Should We Praise the Mutilated World? Poetry from California to Krakow

Robert Hass and Adam Zagajewski
Reading and Conversation With Andrew Winer
Tuesday, April 24, 2018
01:25:35
Episode Summary

Two of the world’s greatest living poets come together for a rare Los Angeles reading and conversation. The work of Robert Hass, former U.S. Poet Laureate and long-time translator of Nobel Laureate Czesław Miłosz, speaks to us of love and loss, of the hopefulness and the limitations of intimacy, of our humanness laid bare in the midst of art, the natural world, and each other. His most recent essay collection, A Little Book on Form, illuminates the impulses that underlie great poetry. Adam Zagajewski, whose outlook was formed in the aftermath of the Second World War and the occupation of Poland, negotiates the earthbound and the ethereal in poems that can be as arresting as they are luminous, as witty as they are serious. His recent memoir, Slight Exaggeration, is a wry and philosophical defense of mystery. During a time when our world feels deeply damaged and charged with uncivil discourse, these two masters of language will explore poetry’s enduring inclination to marvel, with novelist Andrew Winer serving as interlocutor.


Participant(s) Bio

Widely read and much honored, Bob Hass has brought the kind of energy in his poetry to his work as an essayist, translator, and activist on behalf of poetry, literacy, and the environment. Most notably, in his tenure as United States Poet Laureate, Robert Hass spent two years battling American illiteracy, armed with the mantra, “imagination makes communities.” Awarded the MacArthur “Genius” Fellowship, twice the National Book Critics Circle Award (in 1984 and 1997), the Yale Series of Younger Poets in 1973, and the 2014 Wallace Stevens Award, Robert Hass is a professor of English at UC Berkeley.

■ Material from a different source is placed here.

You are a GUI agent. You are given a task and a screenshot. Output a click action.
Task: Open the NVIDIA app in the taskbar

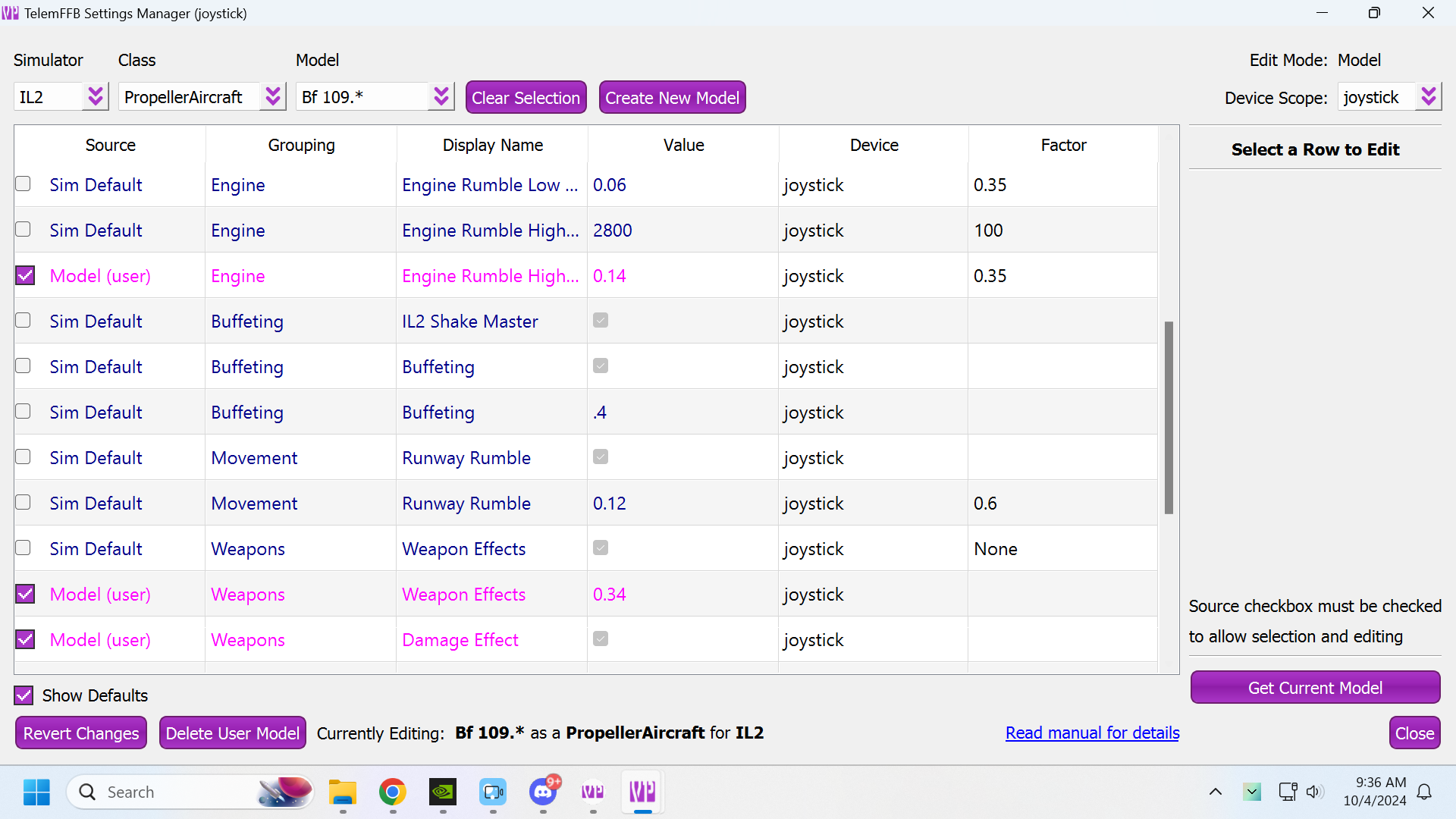(443, 792)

Poet, novelist, essayist Adam Zagajewski was born in Lwów (then in Poland, now Ukraine) in 1945. As an infant, he was relocated with his family to western Poland. A major figure of the Polish New Wave literary movement of the early 1970s and of the anti-Communist Solidarity movement of the 1980s, Zagajewski is today one of the most well-known and highly regarded contemporary Polish poets in Europe and the United States. The New Yorker published his poem, "Try to Praise the Mutilated World," on its back page immediately after September 11, 2001. His previous books include Tremor, Canvas, Mysticism for Beginners, Without End, Solidarity, Solitude, Two Cities, Another Beauty, A Defense of Ardor, Eternal Enemies, and Unseen Hand. Translations of his works have been published all over the world, and he is the recipient of many honors, most recently the Princess of Asturias Award for Literature. He splits his time between Krakow and Chicago, where he teaches.

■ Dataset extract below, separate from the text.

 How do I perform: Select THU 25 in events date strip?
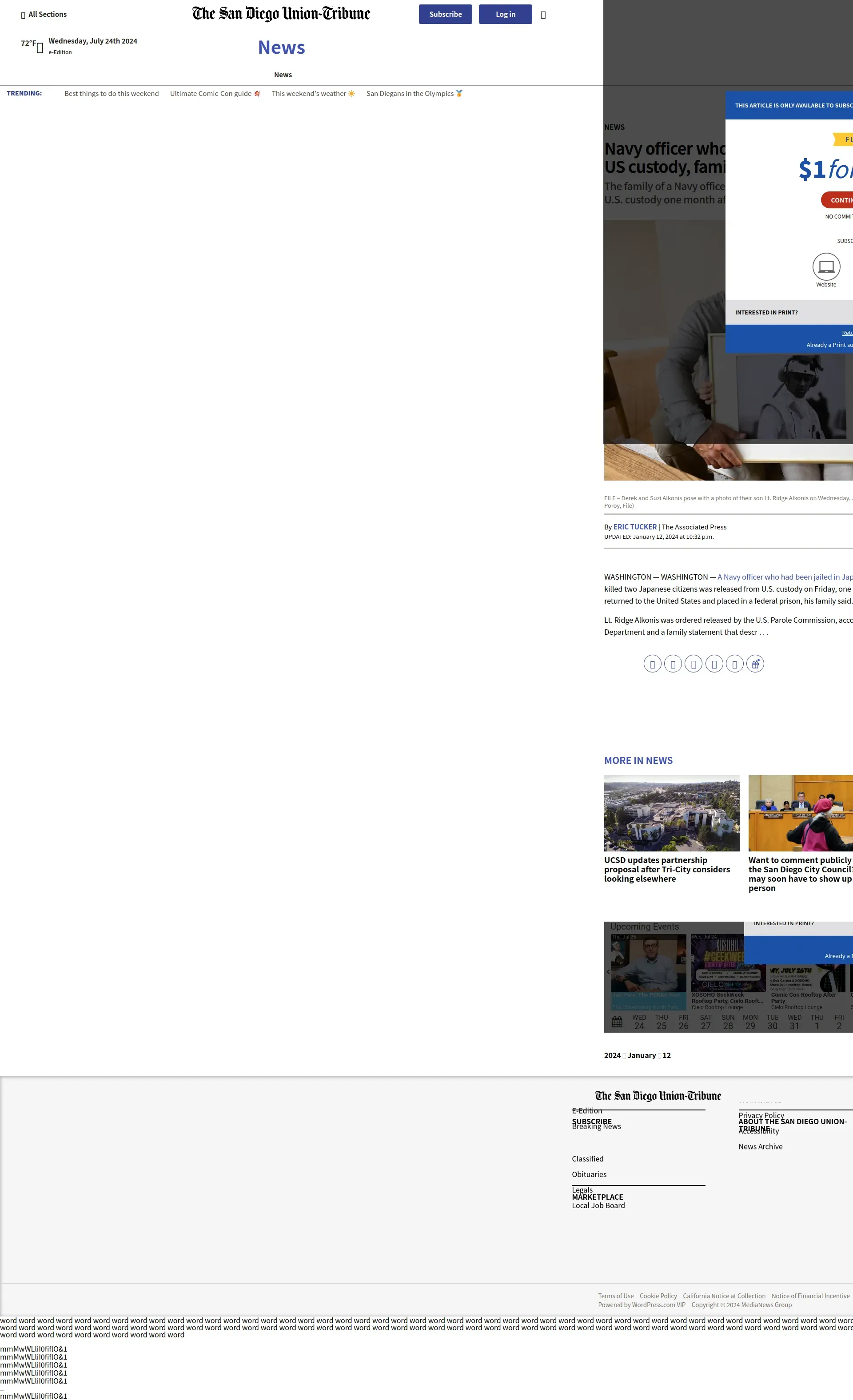tap(661, 1022)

Andrew Winer is the author of the novels The Marriage Artist and The Color Midnight Made. He also publishes philosophical and literary essays, conducts public conversations with fellow authors, and speaks about art, religion, and literature. He is Chair of Creative Writing at the University of California, Riverside, and a recipient of a National Endowment for the Arts Fellowship in Fiction. Presently, he is co-authoring a book on what Nietzsche has to say to the contemporary layperson and completing a new novel about American religion and politics.